Let’s download the Glasgow cycle counts data which is only available in JSON format.
cycle_count <- ods_get(search = "lasgow City Council - Daily cycling counts from automatic cycling counters")
cycle_count <- cycle_count[[1]]
head(cycle_count, 4)
#> # A tibble: 4 × 10
#> provider area siteID location latitude longitude startTime endTime count
#> <chr> <chr> <chr> <chr> <dbl> <dbl> <chr> <chr> <int>
#> 1 Glasgow City… Glas… GLG01… CP St V… 55.9 -4.28 2016-08-… 2016-0… 0
#> 2 Glasgow City… Glas… GLG00… Archerh… 55.9 -4.35 2016-08-… 2016-0… 0
#> 3 Glasgow City… Glas… GLG00… Glasgow… 55.9 -4.26 2016-08-… 2016-0… 0
#> 4 Glasgow City… Glas… GLG00… Parnie … 55.9 -4.24 2016-08-… 2016-0… 0
#> # ℹ 1 more variable: usmart_id <chr>
We can see the cycle count JSON has been converted into a ‘flat’
tabulated data frame. This data frame can now be plotted as a chart, in
the following example, let’s use the ggplot2
plotting
library to create a graph.

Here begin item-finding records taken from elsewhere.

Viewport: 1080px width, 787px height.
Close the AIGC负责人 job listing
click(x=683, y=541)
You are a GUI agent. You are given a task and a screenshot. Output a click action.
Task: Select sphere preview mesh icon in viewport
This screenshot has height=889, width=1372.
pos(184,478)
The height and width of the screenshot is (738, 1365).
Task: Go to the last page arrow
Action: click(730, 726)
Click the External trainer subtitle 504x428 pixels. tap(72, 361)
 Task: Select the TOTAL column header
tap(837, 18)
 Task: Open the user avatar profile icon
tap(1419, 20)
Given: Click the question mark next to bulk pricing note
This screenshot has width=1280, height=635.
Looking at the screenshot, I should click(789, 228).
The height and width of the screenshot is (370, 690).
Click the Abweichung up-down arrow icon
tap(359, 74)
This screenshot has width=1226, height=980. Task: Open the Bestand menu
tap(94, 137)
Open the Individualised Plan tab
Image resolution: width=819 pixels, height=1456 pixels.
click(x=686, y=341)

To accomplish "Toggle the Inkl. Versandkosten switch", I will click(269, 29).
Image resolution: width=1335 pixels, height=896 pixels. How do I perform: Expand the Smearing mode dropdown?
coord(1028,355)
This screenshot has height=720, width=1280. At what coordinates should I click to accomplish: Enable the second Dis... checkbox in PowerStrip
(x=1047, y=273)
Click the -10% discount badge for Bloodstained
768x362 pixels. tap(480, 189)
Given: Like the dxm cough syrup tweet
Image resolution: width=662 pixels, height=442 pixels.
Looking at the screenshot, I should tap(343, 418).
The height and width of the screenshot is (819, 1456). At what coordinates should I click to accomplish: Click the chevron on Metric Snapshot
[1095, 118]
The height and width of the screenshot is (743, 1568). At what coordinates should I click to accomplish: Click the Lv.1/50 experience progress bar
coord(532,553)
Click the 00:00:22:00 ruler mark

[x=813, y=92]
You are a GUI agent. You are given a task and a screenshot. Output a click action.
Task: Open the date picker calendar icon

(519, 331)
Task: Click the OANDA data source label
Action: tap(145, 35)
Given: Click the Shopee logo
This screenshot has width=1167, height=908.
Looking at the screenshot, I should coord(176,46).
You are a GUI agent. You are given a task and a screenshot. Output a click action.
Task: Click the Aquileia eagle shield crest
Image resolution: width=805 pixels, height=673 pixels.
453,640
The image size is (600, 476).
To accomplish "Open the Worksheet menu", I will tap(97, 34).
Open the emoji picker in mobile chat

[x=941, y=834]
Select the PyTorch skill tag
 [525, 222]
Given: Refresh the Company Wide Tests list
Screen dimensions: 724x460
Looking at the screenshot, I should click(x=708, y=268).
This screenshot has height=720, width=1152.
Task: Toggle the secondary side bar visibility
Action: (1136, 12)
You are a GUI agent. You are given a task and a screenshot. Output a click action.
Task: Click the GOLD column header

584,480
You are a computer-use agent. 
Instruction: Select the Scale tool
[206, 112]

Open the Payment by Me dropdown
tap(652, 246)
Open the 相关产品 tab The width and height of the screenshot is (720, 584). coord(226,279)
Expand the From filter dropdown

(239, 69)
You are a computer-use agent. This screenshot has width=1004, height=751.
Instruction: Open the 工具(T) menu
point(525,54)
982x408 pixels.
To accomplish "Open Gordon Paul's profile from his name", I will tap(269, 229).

We’ll display counts over time for each
location.
library(ggplot2)
library(scales)
# Convert character to date (to display date time correctly)
cycle_count$Date <- as.Date(substr(cycle_count$startTime, 1, 10))
cycle_count <- cycle_count[cycle_count$Date > as.Date("2022-12-31"), ]
# Plot
ggplot(cycle_count, aes(x = Date, y = count, colour = location)) +
geom_line() +
theme_minimal() +
theme(legend.position = "none") +
scale_x_date(date_labels = "%b-%Y") +
scale_y_continuous(labels = comma)
This is a bit noisy so lets sum the counts for all locations to see total cycle counts.
library(ggplot2)
library(dplyr)
library(magrittr)
# Group by date and sum the count
sum_cycle_count <- cycle_count %>%
group_by(Date) %>%
summarise(`Total Count` = sum(count))
# Graph the new `sum_count` variable
ggplot(sum_cycle_count, aes(x = Date, y = `Total Count`)) +
geom_line(colour = "blue") +
theme_minimal() +
scale_x_date(date_labels = "%b-%Y") +
scale_y_continuous(labels = comma)
We can also use the latitude and longitude columns to plot the points on a map.
library(sf)
#> Linking to GEOS 3.10.2, GDAL 3.4.1, PROJ 8.2.1; sf_use_s2() is TRUE
# Convert data frame into 'sf' geospatial dataframe
cycle_counts_geo <- st_as_sf(cycle_count, coords = c("longitude", "latitude"))
# Sum counts by location
cycle_counts_geo_sum <- cycle_counts_geo %>%
group_by(location) %>%
summarise(`Total Cycle Count` = sum(count))
# plot
c <- ggplot(cycle_counts_geo_sum) +
geom_sf(aes(size = `Total Cycle Count`), colour = "blue", fill = NA) +
theme_minimal()
c
Can you guess which points in Glasgow are most popular for cyclists? We can add a base layer map to reveal the streets.
library(ggmap)
library(purrr)
# Create bounding box to download background street map layer
bbox_glasgow <- map_dbl(st_bbox(cycle_counts_geo_sum), 1)
names(bbox_glasgow) <- c("left", "bottom", "right", "top")
# Download background layer
glasgow <- suppressMessages(ggmap(get_stamenmap(bbox_glasgow,
zoom = 10,
https = TRUE,
messaging = TRUE
)))
# Plot background with cycle counts on top
cycle_map <- glasgow + geom_point(
data = cycle_counts_geo_sum,
aes(
x = unlist(map(geometry, 1)),
y = unlist(map(geometry, 2)),
size = `Total Cycle Count`
),
col = "green",
pch = 16,
alpha = 0.4
) +
theme_minimal() +
theme(
axis.title = element_blank(),
axis.text = element_blank()
)
cycle_map
#>
#> Attaching package: 'purrr'
#> The following object is masked from 'package:magrittr':
#>
#> set_names
#> The following object is masked from 'package:scales':
#>
#> discard
Looks like Victoria Bridge area is a hot spot for cyclists.